Whole Exome Sequencing (Illumina)

Runtime

Runtime is on HG002/HG003/HG004 (all chromosomes).

Stage	Wall time (minutes)
make_examples	~17m
call_variants for HG002	~5m
call_variants for HG003	~5m
call_variants for HG004	~5m
postprocess_variants (parallel)	~1m
total	~33m

Accuracy

We report hap.py results on HG002/HG003/HG004 trio (chr20, using NIST v4.2.1
truth), which was held out while training.

HG002:

Type	TRUTH.TP	TRUTH.FN	QUERY.FP	METRIC.Recall	METRIC.Precision	METRIC.F1_Score
INDEL	34	0	0	1.0	1.0	1.0
SNP	670	2	0	0.997024	1.0	0.99851

HG003:

Type	TRUTH.TP	TRUTH.FN	QUERY.FP	METRIC.Recall	METRIC.Precision	METRIC.F1_Score
INDEL	29	0	0	1.0	1.0	1.0
SNP	683	2	0	0.99708	1.0	0.998538

HG004:

Type	TRUTH.TP	TRUTH.FN	QUERY.FP	METRIC.Recall	METRIC.Precision	METRIC.F1_Score
INDEL	32	1	1	0.969697	0.969697	0.969697
SNP	677	2	0	0.997054	1.0	0.998525

See VCF stats report (for all chromosomes)
HG002
HG003
HG004

How to reproduce the metrics on this page

For simplicity and consistency, we report runtime with a
CPU instance with 64 CPUs
For bigger datasets (WGS and PACBIO), we used bigger disk size (900G).
This is NOT the fastest or cheapest configuration.

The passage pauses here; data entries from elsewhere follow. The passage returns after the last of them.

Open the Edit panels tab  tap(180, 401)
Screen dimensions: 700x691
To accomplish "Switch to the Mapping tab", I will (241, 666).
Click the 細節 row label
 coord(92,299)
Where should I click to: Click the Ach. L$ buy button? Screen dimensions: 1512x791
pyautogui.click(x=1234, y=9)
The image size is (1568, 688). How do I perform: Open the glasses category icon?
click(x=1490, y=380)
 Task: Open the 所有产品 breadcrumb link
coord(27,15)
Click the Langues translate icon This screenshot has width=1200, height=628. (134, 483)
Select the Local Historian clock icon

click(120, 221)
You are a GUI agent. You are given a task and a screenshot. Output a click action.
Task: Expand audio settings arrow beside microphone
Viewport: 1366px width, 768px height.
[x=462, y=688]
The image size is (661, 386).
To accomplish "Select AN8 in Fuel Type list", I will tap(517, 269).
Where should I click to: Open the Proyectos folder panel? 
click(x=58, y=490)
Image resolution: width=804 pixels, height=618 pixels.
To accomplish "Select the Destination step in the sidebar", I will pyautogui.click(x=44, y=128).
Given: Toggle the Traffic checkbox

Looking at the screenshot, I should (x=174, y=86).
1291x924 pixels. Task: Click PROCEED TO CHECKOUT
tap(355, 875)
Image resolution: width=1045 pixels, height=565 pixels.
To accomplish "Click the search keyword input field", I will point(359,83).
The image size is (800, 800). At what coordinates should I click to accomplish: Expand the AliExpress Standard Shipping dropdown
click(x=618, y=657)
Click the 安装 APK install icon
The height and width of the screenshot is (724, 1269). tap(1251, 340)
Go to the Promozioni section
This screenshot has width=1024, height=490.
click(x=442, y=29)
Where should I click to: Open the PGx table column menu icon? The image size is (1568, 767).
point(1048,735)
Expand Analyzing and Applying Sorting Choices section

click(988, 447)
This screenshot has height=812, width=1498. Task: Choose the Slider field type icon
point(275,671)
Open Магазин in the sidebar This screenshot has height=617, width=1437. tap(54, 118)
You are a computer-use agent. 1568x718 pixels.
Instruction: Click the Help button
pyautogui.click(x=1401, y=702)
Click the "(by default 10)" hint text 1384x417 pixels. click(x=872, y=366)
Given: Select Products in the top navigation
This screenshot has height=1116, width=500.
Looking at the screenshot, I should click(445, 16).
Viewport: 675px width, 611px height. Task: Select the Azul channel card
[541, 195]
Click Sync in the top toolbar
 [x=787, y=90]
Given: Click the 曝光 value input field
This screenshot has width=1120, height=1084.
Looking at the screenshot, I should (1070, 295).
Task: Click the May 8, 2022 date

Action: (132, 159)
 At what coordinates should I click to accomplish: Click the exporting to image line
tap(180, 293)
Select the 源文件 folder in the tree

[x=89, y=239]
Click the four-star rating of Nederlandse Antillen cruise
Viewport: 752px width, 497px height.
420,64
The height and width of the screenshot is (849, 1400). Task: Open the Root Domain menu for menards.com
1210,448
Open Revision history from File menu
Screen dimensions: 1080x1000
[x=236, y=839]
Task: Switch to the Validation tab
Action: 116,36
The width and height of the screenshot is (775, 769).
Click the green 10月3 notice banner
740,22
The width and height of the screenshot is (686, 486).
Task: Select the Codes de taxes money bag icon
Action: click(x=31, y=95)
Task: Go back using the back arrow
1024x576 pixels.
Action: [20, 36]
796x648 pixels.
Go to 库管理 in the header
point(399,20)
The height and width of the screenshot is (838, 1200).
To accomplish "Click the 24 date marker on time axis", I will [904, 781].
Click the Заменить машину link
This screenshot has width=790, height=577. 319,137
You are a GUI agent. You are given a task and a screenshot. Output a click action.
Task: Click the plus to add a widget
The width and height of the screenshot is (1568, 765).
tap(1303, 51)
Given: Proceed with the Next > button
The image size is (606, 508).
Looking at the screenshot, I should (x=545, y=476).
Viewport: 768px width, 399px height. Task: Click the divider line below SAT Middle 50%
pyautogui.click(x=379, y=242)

Use gcloud compute ssh to log in to the newly created instance.

Download and run any of the following case study scripts:

curl -O https://raw.githubusercontent.com/google/deepvariant/r1.6.1/scripts/inference_deeptrio.sh

# WGS
bash inference_deeptrio.sh --model_preset WGS

# WES
bash inference_deeptrio.sh --model_preset WES

# PacBio
bash inference_deeptrio.sh --model_preset PACBIO

Runtime metrics are taken from the resulting log after each stage of
DeepTrio. The runtime numbers reported above are the average of 5 runs each.
The accuracy metrics come from the hap.py summary.csv output file.
The runs are deterministic so all 5 runs produced the same output.